When a four-diode bridge rectifier is in operation, two of the four diodes are conducting at all times, resulting in continuous conduction losses through the bridge diodes that manifests itself in the form of waste heat. The generation of waste heat, in turn, typically necessitates the use of fans and large heat sinks to provide forced convection cooling of the converter.
Diode conduction losses and the power used to operate the convection fans waste energy that could conserve or power other systems.
Many electronic devices, such as laser printers and laser copy machines, operate at or near their maximum power limit allowed by a single power cord and standard 15-ampere receptacle, requiring two power cords if this limit is exceeded. Environmental Protection Agency “low power limit” requirements are also becoming increasingly difficult to satisfy.
Electronic devices, including Laser Copy Machine printers and copiers, would benefit from a more efficient primary AC-to-DC conversion process that conserves energy, requires less space, and eliminates the need for heat sinks and forced convection cooling to remove waste heat.
The present invention introduces a synchronous full-wave AC rectifier designed for connection to an AC voltage source. In one embodiment, this synchronous rectifier features a full-wave diode bridge composed of four bridge diodes. Each bridge diode has a power switch connected in parallel, and every power switch includes a control gate.

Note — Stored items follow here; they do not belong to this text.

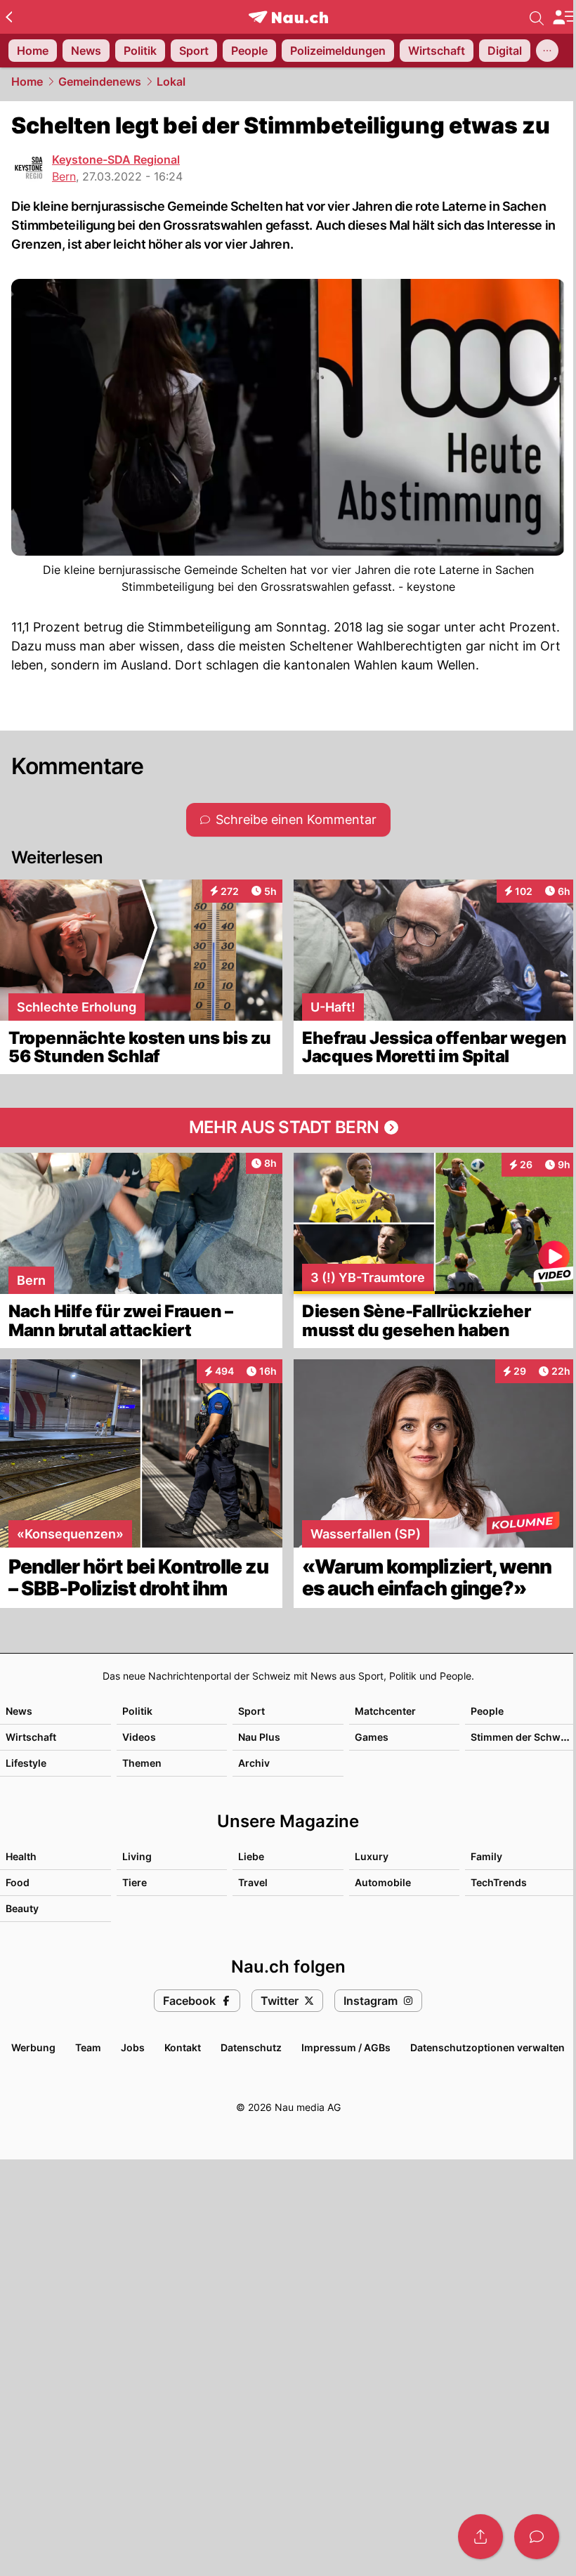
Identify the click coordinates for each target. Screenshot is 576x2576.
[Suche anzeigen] (537, 16)
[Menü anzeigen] (564, 17)
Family (486, 1856)
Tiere (134, 1882)
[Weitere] (547, 50)
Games (371, 1737)
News (19, 1711)
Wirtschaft (31, 1737)
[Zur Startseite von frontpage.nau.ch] (288, 17)
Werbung (33, 2047)
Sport (251, 1711)
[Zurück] (9, 17)
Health (21, 1856)
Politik (137, 1711)
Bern (64, 176)
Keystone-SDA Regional (116, 159)
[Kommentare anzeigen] (536, 2536)
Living (137, 1856)
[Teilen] (480, 2536)
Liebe (251, 1856)
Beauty (22, 1908)
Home (27, 81)
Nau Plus (259, 1737)
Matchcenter (385, 1711)
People (487, 1711)
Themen (142, 1763)
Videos (139, 1737)
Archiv (254, 1763)
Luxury (371, 1856)
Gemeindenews (99, 81)
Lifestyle (26, 1763)
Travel (253, 1882)
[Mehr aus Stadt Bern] (288, 1127)
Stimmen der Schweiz (523, 1737)
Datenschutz (251, 2047)
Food (18, 1882)
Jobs (133, 2047)
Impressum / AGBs (346, 2047)
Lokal (171, 81)
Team (88, 2047)
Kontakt (182, 2047)
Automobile (383, 1882)
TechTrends (499, 1882)
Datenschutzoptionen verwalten (487, 2047)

Laser Copy Machine has A dedicated power switch control circuit also connects in parallel with each bridge diode.
This control circuit generates a first control voltage to activate its power switch when the bridge diode becomes forward biased.

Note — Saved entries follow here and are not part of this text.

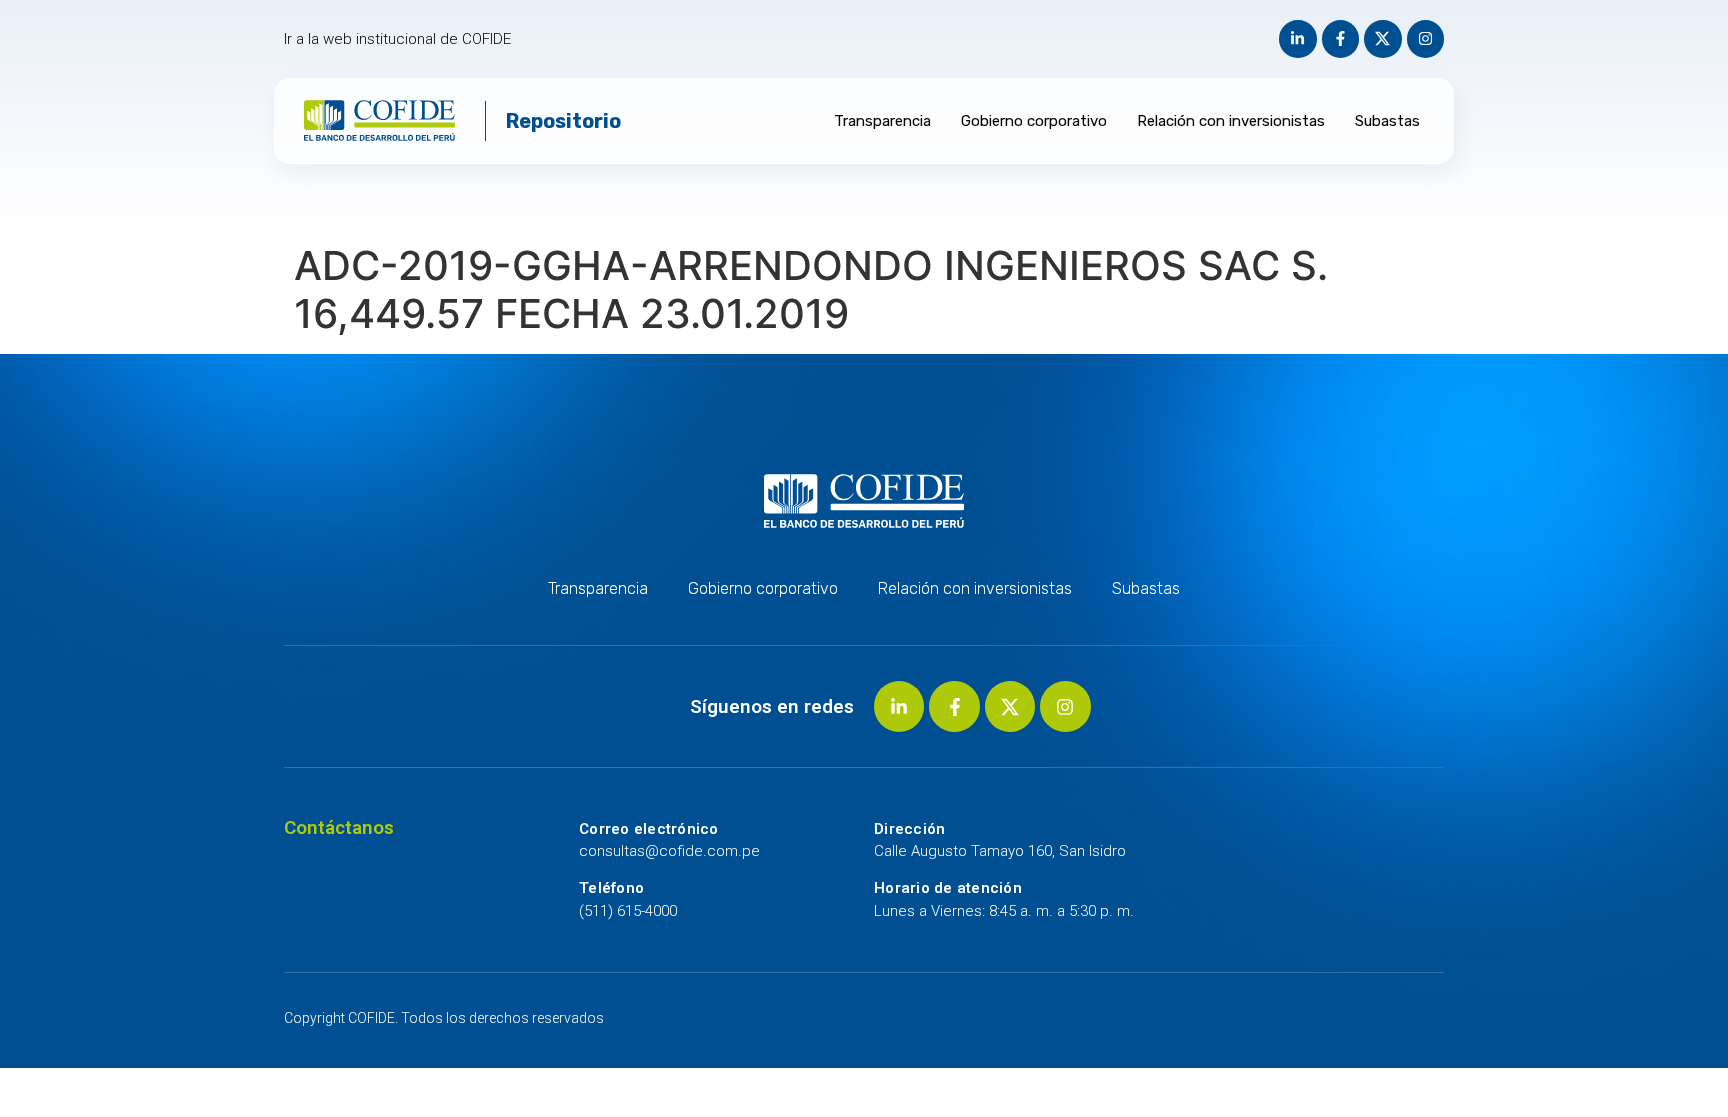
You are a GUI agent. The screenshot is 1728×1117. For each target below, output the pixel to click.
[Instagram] (1426, 39)
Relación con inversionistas (1231, 121)
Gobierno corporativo (1034, 121)
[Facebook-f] (1341, 39)
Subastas (1387, 121)
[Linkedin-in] (1298, 39)
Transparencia (882, 121)
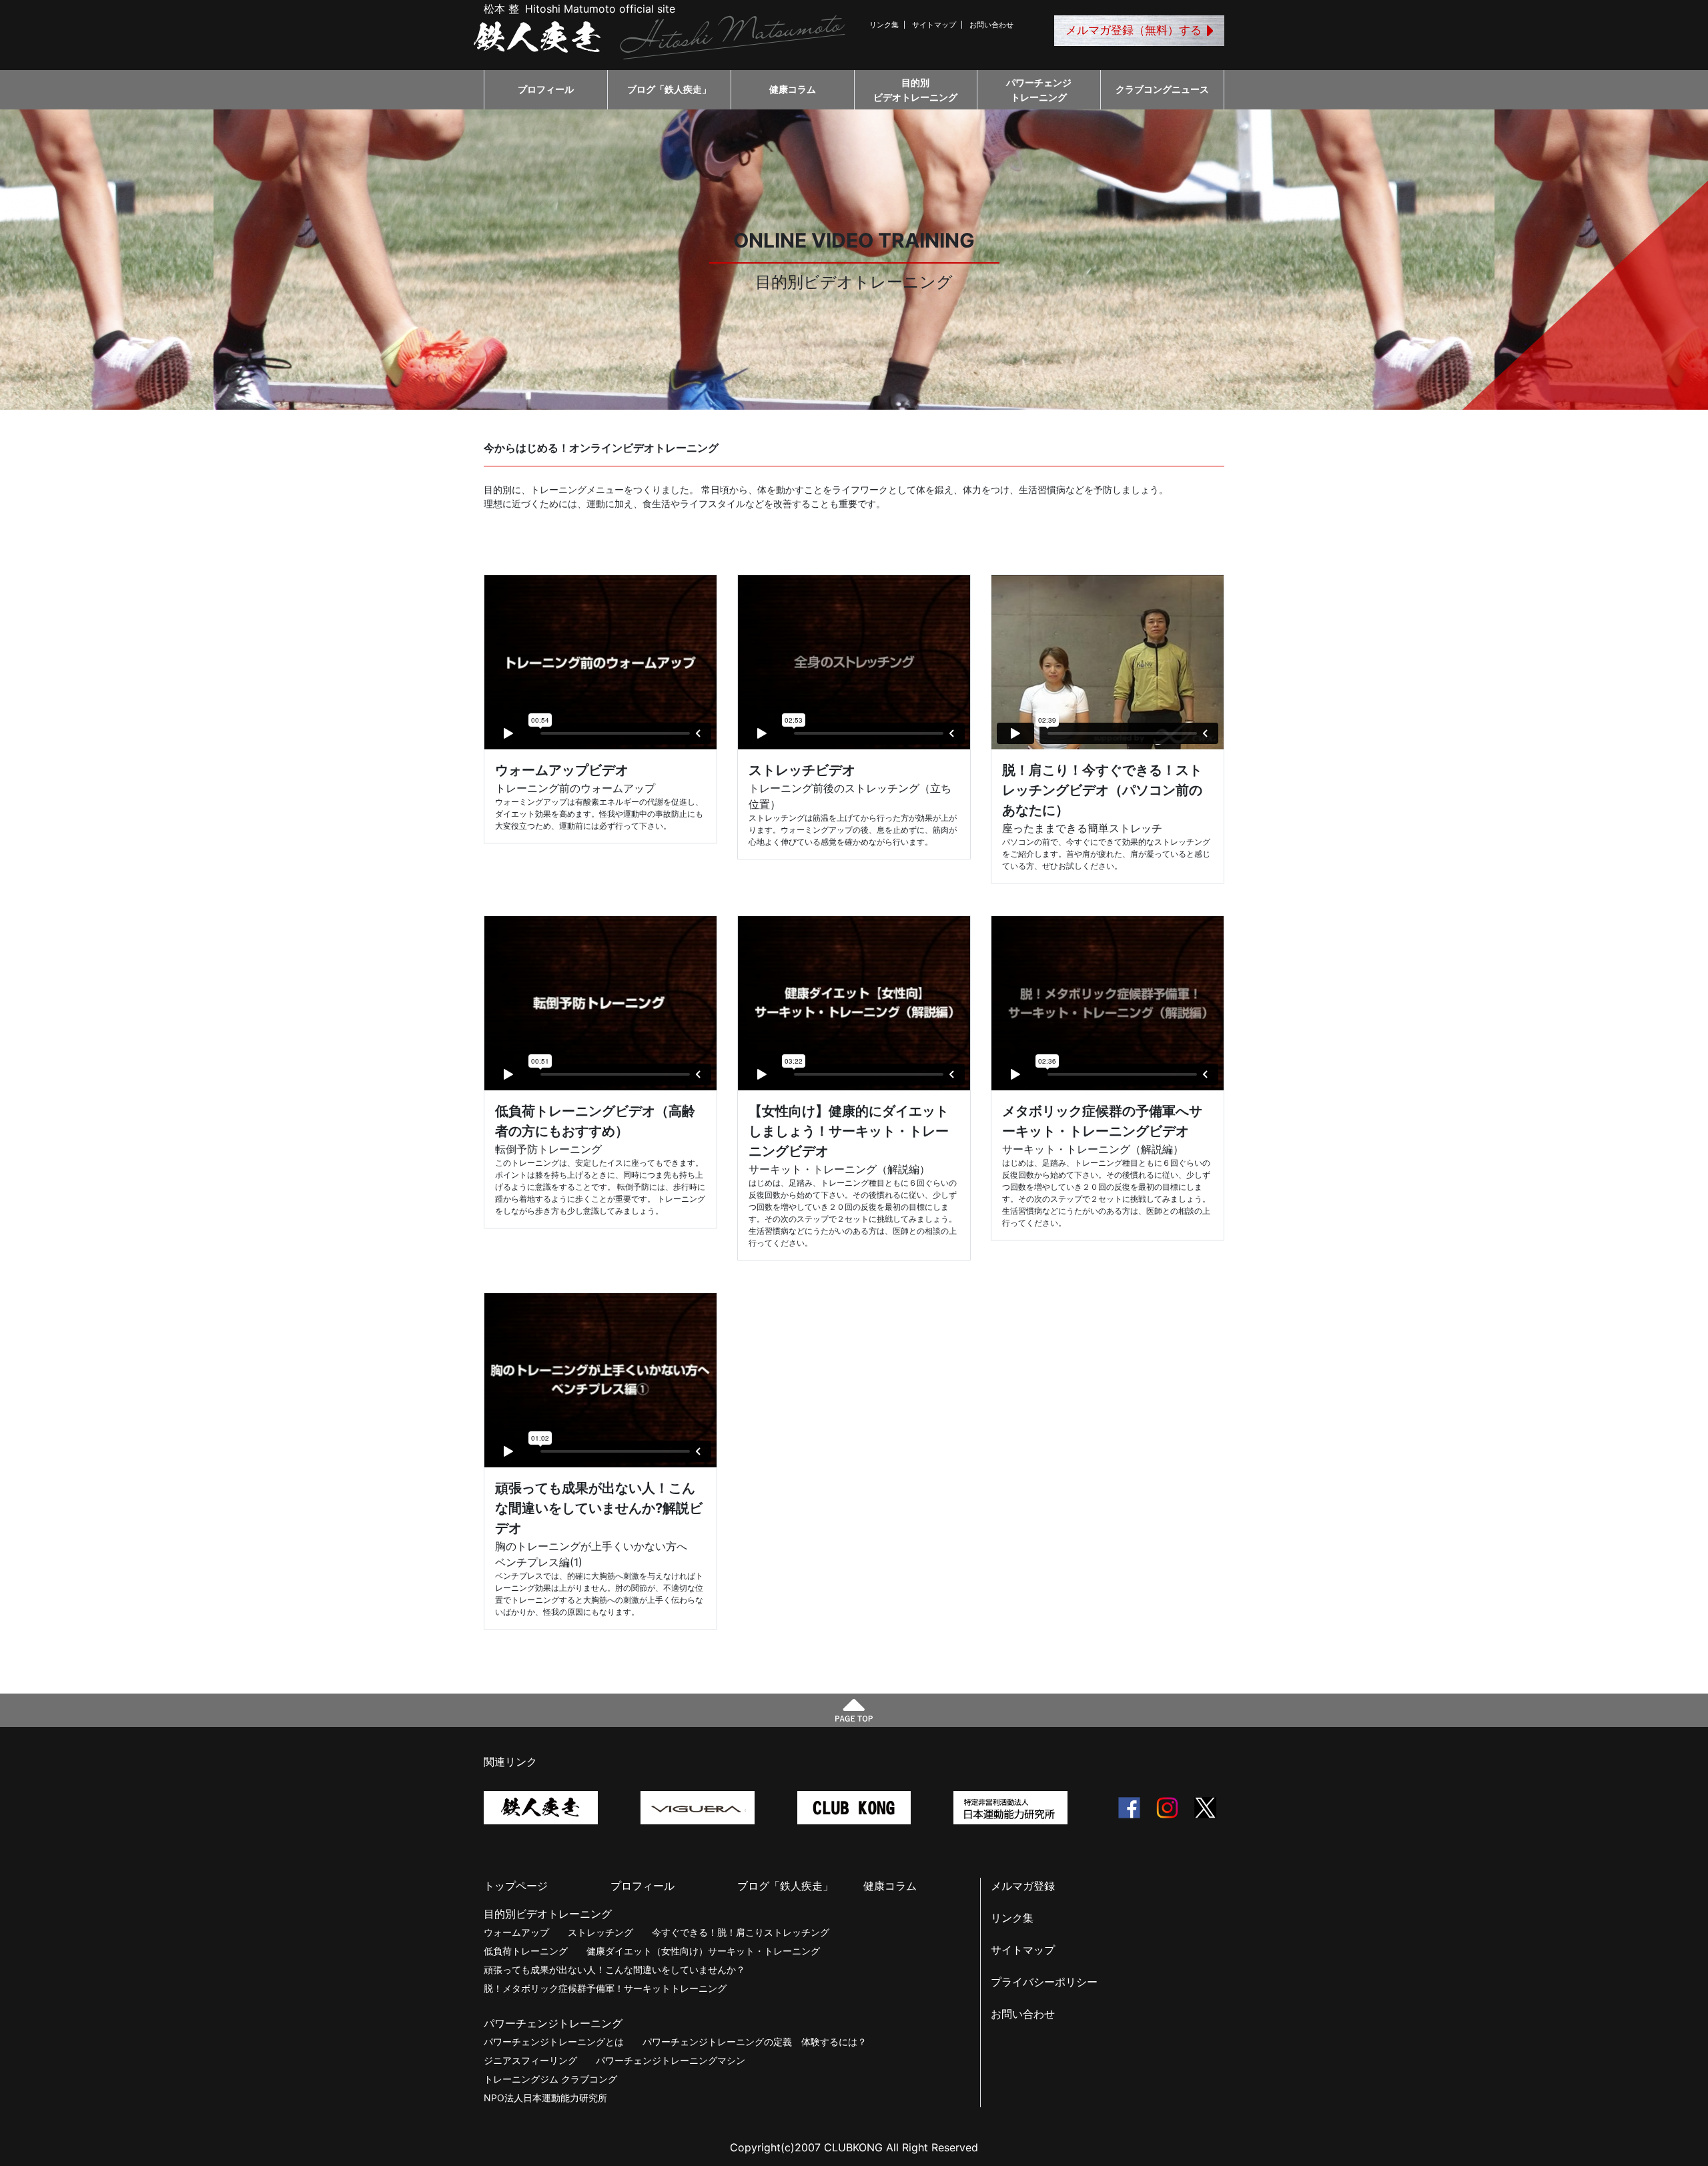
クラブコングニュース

Conversely, it generates a second control voltage that deactivates the power switch when the bridge diode reverses bias.
Synchronized control circuits ensure power switches turn on and off with the AC source, efficiently producing a full-wave rectified output.
In a second embodiment, the synchronous rectifier features a full-wave diode bridge consisting of four bridge diodes. Each power switch pairs with a bridge diode connected in parallel and equips a control gate. A comparator circuit links to each bridge diode and its corresponding power switch control gate. These comparator circuits compare the voltage across the bridge diode to a reference voltage. When the voltage exceeds the reference level, the comparator sends a first control voltage to activate the power switch. If the voltage drops below the reference, the comparator sends a control voltage to turn off the power switch. Additionally, three charge pump circuits supply the necessary biasing voltage to the comparator circuits. This setup synchronizes power switches with the AC source, ensuring a reliable full-wave rectified output.
The invention offers a method to produce a full-wave rectified AC output from an AC voltage source.
The method involves receiving the AC voltage and applying it to a four-diode full-wave rectifier.